- _DATA IN THIS EXERCISE_:
-.-.-
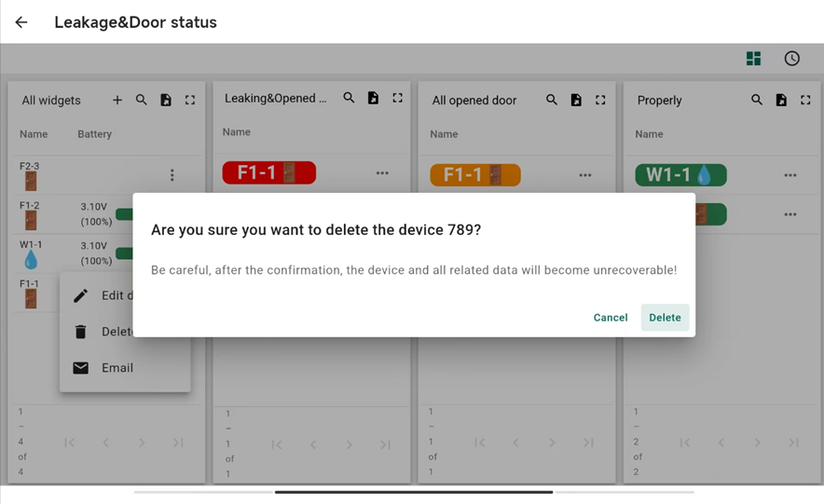Screen dimensions: 824x504
Task: Cancel the device deletion dialog
Action: [x=611, y=318]
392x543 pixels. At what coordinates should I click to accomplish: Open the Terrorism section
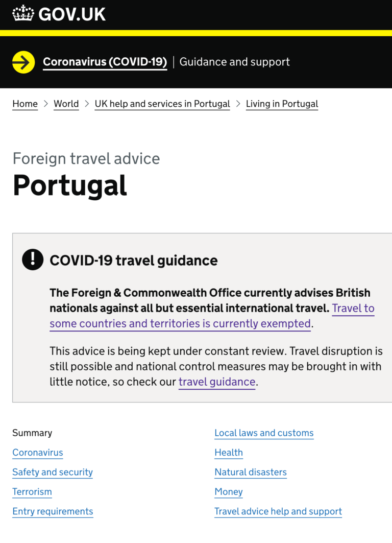(x=32, y=491)
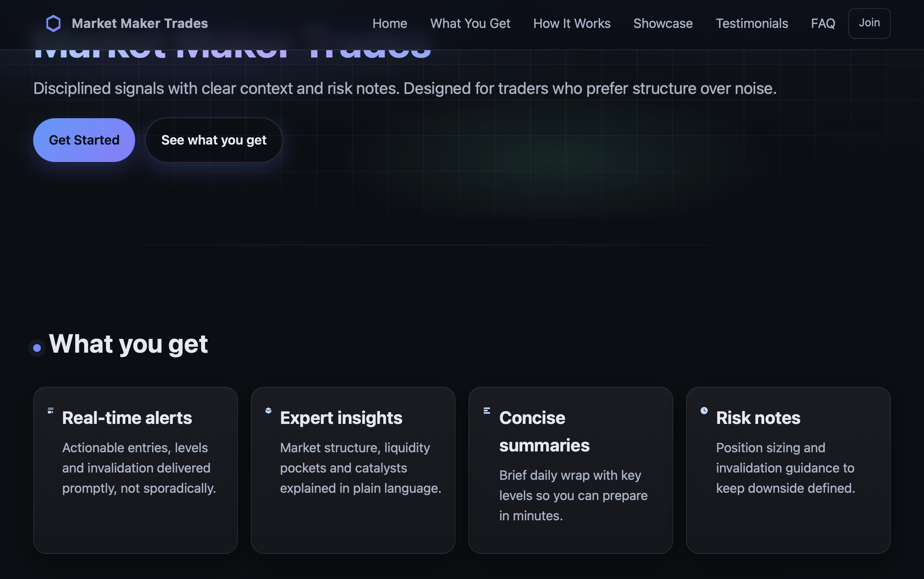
-.-.-
- _YOUR TASK_: The copy must start at the line containing "392x543 pixels. At" and stop at the last line of the listing, both included, with every line exact and no pictures.

- _RESPONSE TO THE TASK_:
392x543 pixels. At what coordinates should I click to accomplish: Open the Terrorism section
(x=32, y=491)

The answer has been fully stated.